* _Aim of the task_: Determine the number of lines in the data that contain "skarg", and write only that number.

___

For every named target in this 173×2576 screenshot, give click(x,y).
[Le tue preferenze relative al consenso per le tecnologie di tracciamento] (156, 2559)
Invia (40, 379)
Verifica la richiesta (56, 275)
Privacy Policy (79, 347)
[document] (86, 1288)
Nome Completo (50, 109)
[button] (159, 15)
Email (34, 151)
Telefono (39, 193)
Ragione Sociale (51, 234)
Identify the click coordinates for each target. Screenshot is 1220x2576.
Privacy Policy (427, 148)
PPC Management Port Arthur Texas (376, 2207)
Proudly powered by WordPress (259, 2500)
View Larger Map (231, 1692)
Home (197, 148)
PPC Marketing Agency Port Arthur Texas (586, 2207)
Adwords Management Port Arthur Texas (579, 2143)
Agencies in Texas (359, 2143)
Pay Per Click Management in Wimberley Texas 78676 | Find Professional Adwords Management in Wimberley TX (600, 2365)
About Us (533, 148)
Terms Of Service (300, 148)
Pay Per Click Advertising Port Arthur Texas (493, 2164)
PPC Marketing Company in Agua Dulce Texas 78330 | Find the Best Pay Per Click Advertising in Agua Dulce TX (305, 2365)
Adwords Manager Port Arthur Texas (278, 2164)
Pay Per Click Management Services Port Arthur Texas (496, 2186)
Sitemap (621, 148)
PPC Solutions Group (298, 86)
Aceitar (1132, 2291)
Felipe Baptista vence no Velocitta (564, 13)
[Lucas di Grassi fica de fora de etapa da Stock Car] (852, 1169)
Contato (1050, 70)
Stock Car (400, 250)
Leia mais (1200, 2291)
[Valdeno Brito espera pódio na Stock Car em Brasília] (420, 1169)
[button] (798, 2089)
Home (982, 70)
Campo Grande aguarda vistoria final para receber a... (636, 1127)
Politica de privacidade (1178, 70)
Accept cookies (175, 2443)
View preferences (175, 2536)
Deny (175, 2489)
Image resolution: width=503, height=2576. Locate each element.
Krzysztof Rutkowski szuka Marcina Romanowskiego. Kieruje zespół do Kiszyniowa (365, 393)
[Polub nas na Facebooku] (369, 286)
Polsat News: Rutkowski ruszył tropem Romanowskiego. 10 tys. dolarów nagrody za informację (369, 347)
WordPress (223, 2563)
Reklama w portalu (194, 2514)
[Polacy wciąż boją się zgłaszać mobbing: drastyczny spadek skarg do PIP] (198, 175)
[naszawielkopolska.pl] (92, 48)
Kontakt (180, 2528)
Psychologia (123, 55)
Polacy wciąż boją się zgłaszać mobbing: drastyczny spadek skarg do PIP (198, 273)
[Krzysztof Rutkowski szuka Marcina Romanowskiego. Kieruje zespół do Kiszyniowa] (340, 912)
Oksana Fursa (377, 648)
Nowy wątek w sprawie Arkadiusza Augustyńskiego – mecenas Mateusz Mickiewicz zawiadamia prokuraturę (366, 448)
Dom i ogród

___

* _Answer to the problem_: 2